DATA SUPPLIED Start Marker

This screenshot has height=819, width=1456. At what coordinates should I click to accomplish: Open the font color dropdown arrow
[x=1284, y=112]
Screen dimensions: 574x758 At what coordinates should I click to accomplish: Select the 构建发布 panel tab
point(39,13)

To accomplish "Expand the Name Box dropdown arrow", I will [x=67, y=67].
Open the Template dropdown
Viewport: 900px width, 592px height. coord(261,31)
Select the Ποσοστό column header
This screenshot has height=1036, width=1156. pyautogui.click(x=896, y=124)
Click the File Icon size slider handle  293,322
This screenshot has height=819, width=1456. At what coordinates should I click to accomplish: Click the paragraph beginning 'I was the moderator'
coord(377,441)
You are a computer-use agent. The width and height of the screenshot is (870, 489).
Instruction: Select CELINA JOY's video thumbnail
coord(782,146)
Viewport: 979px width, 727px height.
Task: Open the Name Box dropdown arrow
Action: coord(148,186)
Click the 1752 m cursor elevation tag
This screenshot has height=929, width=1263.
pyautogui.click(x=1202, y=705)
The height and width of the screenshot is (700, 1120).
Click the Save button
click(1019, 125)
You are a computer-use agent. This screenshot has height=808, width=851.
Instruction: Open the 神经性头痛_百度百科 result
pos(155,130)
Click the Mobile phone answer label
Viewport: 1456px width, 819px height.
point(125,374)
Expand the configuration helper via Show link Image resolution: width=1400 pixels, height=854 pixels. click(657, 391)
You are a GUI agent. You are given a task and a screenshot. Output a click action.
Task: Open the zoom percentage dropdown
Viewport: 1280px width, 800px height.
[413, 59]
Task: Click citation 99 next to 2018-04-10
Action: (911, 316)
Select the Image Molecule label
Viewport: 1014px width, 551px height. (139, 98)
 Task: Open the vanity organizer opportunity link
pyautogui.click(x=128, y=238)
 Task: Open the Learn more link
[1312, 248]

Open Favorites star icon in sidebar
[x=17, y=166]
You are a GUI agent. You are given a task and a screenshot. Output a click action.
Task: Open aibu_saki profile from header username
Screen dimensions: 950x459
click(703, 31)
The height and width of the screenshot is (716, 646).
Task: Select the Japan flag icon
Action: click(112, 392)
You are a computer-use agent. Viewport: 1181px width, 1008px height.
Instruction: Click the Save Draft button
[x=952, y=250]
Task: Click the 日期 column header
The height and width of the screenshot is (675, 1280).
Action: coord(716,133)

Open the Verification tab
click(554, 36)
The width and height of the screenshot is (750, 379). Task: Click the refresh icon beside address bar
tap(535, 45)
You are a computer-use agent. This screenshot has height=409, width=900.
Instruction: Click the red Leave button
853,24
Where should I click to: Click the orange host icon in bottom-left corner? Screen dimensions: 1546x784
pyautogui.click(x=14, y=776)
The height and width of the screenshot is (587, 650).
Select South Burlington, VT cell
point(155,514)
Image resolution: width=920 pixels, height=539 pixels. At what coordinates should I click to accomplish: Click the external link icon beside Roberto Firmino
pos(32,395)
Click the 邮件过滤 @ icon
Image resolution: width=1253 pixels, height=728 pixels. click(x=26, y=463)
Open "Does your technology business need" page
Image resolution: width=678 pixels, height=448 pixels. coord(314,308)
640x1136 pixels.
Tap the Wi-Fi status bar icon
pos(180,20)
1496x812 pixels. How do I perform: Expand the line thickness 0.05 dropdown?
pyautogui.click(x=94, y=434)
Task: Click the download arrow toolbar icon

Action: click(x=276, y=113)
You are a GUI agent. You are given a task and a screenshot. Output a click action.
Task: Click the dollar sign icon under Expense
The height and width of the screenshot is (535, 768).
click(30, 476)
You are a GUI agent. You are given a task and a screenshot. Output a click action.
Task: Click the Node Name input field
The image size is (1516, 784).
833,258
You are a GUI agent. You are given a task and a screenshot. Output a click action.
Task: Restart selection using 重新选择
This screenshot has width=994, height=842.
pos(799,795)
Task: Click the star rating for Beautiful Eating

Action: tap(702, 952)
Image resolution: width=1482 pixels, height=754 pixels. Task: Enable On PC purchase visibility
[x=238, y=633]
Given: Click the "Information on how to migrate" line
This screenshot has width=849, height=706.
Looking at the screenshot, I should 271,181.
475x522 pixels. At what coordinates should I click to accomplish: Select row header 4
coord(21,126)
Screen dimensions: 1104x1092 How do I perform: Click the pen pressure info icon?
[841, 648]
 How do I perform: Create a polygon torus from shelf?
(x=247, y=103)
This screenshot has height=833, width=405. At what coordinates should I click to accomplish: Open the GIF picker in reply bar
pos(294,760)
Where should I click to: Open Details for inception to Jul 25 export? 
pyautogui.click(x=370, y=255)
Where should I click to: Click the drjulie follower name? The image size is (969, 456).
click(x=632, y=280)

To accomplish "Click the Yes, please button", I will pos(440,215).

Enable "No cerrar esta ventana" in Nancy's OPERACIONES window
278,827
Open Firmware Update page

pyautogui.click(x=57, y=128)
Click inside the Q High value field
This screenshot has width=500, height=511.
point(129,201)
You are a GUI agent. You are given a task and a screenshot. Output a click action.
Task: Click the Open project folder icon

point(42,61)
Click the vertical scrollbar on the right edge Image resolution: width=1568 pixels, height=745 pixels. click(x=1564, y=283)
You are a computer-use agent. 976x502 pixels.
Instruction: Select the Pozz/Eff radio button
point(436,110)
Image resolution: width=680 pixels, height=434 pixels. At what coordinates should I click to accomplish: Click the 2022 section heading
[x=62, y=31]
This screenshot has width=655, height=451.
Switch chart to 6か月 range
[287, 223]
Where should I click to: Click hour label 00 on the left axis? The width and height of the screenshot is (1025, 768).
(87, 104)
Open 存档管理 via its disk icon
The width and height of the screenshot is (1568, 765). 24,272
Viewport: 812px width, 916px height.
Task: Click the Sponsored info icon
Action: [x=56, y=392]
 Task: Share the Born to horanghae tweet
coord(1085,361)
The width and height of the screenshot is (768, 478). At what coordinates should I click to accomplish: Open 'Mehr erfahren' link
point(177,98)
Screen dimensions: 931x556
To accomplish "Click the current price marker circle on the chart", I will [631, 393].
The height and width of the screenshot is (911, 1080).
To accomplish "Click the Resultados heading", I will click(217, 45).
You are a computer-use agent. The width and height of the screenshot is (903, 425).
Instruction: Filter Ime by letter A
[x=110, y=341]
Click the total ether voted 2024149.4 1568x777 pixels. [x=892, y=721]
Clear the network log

DATA SUPPLIED End Marker

PROBLEM TO SOLVE: Copy out each line of the data containing the string "computer".

REPLY TO THE EXERCISE:
You are a computer-use agent. The width and height of the screenshot is (870, 489).
You are a computer-use agent. This screenshot has height=808, width=851.
You are a computer-use agent. Viewport: 1181px width, 1008px height.
You are a computer-use agent. This screenshot has height=409, width=900.
You are a computer-use agent. 976x502 pixels.
You are a computer-use agent. The width and height of the screenshot is (903, 425).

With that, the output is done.